We have all had the unsettling feeling that our smartphones are reading our mind. You Google “sandwich places near me,” and then five minutes later you get a Facebook ad for Panera or Subway. Your phone isn’t reading your mind, but neither is it a coincidence.
Beginning this week, iPhone users should be able to exert a little more control over the data that app makers utilize to make those personalized ads and notifications show up. Apple is introducing new privacy measures that would, in theory, give customers control over whether they give their data away or not, and if they do, knowledge of what type of data they are handing over to companies.
With the introduction of iOS14 in June 2020, Apple introduced a “privacy nutrition label” for all apps. Every application in the App Store, even those made by Apple, is required to summarize what that app is doing with your data. These labels (seen below) show two things: the data the app uses to track you and the data that is linked to your identity in the eyes of advertisers. These labels are seen on the landing page of apps available in the App Store.

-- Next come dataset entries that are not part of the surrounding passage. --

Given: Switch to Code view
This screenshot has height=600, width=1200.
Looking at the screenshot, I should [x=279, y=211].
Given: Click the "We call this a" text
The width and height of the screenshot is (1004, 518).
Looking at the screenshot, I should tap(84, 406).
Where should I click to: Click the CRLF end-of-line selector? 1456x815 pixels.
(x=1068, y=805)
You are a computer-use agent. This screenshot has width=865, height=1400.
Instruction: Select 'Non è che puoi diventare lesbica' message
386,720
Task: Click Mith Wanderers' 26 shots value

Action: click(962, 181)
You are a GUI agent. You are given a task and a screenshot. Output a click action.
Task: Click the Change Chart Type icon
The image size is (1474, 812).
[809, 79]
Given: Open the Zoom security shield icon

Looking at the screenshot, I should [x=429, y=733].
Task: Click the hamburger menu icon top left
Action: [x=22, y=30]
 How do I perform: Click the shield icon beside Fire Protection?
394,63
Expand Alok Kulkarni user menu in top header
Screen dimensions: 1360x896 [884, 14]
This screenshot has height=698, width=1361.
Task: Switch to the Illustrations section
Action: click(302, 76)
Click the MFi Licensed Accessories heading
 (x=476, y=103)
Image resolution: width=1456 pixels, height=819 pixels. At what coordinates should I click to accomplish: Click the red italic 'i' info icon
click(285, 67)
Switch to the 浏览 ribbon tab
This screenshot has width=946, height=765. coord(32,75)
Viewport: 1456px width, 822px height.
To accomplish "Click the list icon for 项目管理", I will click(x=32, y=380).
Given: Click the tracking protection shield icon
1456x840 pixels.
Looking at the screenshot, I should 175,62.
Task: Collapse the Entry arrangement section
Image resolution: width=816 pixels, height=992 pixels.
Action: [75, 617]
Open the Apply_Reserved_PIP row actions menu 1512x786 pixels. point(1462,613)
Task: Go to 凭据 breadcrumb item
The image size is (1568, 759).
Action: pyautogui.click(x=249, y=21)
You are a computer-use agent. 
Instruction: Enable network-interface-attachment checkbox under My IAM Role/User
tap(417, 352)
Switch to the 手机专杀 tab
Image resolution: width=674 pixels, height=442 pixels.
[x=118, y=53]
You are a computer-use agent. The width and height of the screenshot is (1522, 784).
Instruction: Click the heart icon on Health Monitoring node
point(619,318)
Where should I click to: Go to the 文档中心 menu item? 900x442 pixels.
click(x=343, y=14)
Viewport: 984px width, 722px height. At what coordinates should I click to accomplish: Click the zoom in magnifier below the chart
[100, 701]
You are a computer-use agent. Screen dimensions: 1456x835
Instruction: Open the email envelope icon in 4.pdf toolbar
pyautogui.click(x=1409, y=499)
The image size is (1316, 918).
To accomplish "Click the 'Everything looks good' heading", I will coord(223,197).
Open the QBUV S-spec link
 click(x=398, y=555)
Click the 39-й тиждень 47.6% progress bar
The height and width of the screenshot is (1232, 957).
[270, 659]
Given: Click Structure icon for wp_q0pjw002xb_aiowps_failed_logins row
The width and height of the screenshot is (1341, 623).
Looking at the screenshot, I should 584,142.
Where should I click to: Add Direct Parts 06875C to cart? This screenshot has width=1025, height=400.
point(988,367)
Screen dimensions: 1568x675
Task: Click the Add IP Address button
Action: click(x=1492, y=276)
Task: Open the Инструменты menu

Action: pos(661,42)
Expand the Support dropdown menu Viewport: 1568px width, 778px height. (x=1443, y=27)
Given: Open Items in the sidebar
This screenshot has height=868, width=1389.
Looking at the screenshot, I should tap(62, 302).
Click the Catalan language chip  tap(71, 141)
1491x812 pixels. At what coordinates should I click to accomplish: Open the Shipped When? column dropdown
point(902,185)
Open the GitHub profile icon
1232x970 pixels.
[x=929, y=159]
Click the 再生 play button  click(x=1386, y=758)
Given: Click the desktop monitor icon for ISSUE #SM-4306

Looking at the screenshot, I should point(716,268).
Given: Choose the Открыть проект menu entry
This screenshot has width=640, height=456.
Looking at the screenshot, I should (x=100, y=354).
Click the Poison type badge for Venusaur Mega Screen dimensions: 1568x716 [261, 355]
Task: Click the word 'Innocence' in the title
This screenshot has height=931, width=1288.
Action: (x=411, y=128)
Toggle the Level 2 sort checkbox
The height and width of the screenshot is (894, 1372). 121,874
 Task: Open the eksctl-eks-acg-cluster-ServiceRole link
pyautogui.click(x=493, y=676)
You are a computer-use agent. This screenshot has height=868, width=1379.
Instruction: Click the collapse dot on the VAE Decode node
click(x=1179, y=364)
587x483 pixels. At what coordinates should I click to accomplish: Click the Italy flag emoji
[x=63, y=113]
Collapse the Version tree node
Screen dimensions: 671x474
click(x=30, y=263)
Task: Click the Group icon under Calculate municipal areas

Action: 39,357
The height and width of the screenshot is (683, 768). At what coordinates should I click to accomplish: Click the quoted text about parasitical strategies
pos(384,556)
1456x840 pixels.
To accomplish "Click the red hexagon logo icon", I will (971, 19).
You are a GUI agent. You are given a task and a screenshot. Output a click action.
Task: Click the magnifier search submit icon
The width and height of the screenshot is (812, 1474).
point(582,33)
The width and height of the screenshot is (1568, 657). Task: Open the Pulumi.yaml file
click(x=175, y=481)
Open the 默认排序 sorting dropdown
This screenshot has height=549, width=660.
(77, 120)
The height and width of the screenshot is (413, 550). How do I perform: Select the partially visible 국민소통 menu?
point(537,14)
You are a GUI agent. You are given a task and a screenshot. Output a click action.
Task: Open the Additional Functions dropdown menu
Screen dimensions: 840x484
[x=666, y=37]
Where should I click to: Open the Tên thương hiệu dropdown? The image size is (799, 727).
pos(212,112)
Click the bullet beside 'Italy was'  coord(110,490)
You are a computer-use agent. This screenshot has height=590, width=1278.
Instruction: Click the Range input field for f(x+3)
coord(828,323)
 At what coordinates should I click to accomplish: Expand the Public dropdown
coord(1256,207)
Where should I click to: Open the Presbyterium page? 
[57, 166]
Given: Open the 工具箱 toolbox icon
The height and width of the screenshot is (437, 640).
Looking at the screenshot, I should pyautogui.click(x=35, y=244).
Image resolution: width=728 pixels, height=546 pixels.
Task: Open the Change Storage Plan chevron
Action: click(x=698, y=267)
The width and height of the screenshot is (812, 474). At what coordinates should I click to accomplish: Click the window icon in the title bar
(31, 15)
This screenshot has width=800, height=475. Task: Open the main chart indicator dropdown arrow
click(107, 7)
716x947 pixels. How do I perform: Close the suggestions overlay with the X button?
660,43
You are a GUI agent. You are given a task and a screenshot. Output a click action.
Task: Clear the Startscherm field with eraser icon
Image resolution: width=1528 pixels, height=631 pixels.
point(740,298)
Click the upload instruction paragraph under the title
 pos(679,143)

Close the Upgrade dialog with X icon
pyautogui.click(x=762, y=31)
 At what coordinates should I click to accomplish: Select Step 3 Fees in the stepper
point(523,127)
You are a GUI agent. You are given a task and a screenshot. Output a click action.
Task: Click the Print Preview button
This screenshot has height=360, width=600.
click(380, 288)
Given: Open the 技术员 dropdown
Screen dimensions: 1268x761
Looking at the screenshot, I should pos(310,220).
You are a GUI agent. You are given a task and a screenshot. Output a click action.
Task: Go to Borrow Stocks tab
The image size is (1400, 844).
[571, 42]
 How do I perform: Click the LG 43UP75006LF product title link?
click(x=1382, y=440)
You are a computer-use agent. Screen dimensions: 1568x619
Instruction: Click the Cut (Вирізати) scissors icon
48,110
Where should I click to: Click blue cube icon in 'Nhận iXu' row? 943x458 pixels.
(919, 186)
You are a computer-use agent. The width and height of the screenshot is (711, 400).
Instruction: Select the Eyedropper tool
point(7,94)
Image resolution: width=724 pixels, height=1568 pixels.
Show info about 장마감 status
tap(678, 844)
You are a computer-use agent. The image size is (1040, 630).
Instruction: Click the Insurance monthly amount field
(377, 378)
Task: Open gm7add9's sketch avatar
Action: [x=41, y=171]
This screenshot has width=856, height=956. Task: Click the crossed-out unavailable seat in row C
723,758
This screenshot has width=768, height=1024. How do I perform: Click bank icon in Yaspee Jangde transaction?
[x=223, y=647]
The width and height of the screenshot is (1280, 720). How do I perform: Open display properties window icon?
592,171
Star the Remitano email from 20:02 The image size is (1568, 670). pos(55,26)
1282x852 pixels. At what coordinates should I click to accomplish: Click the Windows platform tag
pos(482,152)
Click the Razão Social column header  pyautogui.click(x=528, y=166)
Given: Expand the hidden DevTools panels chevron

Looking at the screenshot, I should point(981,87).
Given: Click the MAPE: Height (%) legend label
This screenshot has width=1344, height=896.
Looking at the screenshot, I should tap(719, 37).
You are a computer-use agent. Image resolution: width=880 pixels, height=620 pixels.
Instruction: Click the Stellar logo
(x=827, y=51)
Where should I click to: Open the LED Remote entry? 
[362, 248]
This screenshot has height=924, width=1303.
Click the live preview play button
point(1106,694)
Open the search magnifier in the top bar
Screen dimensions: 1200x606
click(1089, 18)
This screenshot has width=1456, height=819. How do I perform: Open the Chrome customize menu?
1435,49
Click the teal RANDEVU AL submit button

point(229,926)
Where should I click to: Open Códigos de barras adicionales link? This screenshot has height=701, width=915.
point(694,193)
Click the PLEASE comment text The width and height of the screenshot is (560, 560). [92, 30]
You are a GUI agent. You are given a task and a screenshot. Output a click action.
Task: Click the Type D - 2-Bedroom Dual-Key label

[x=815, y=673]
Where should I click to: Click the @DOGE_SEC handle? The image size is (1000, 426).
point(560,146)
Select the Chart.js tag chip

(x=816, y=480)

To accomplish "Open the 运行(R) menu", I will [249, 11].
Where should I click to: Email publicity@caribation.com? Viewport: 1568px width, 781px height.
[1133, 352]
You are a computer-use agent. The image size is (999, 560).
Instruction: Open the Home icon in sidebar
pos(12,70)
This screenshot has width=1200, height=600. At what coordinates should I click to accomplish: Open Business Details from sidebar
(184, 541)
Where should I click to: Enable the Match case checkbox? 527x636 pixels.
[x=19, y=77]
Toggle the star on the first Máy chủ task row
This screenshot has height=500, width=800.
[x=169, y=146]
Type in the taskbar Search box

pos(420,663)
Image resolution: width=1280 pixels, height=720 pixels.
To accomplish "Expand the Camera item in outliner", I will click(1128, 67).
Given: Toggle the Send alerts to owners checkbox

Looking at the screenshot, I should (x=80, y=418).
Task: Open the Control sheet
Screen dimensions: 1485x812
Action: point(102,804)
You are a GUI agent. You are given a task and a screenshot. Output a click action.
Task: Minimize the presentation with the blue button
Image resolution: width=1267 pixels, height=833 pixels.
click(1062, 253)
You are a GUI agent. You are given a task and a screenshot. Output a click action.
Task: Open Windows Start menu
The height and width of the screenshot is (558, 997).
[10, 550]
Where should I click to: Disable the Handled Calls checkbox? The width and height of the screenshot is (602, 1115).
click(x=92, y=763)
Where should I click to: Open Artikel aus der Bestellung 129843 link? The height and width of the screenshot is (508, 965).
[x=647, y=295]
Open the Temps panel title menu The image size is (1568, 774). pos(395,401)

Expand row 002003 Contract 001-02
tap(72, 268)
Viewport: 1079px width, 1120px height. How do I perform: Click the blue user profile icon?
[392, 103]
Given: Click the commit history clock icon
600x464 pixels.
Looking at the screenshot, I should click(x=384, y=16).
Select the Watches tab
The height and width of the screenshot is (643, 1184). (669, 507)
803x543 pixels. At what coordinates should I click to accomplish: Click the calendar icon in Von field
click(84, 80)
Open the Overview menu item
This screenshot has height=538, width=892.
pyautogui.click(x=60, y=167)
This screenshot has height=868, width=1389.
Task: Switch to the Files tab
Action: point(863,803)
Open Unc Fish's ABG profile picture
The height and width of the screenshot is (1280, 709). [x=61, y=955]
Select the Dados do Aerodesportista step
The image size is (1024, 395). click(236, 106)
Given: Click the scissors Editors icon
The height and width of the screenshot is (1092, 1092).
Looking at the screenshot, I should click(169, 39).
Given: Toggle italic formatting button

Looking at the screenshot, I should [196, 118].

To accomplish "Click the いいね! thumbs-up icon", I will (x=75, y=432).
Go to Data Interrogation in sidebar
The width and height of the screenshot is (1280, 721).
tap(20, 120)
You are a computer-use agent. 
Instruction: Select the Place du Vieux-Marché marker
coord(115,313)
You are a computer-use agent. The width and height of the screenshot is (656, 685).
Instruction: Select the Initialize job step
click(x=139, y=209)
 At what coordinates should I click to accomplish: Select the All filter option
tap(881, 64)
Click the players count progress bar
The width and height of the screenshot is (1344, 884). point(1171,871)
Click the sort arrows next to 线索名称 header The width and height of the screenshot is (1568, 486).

Some apps hoover up even more of your data than your financial information or location. Both Instagram and YouTube have access to your search history, your browsing history, “sensitive info” and “other data.” There’s a common saying about social media and free apps that “if you’re not the customer, you’re the product.” And we are all lucrative products. The average American adult’s data is worth about $4.91 per month, according to a study published in Strategy+Business magazine. That may not seem like much, but over the average person’s lifetime, that’s a lot of data and a lot of money. Overall, the data economy has been valued at $227 billion and is expected to reach $400 billion by 2025.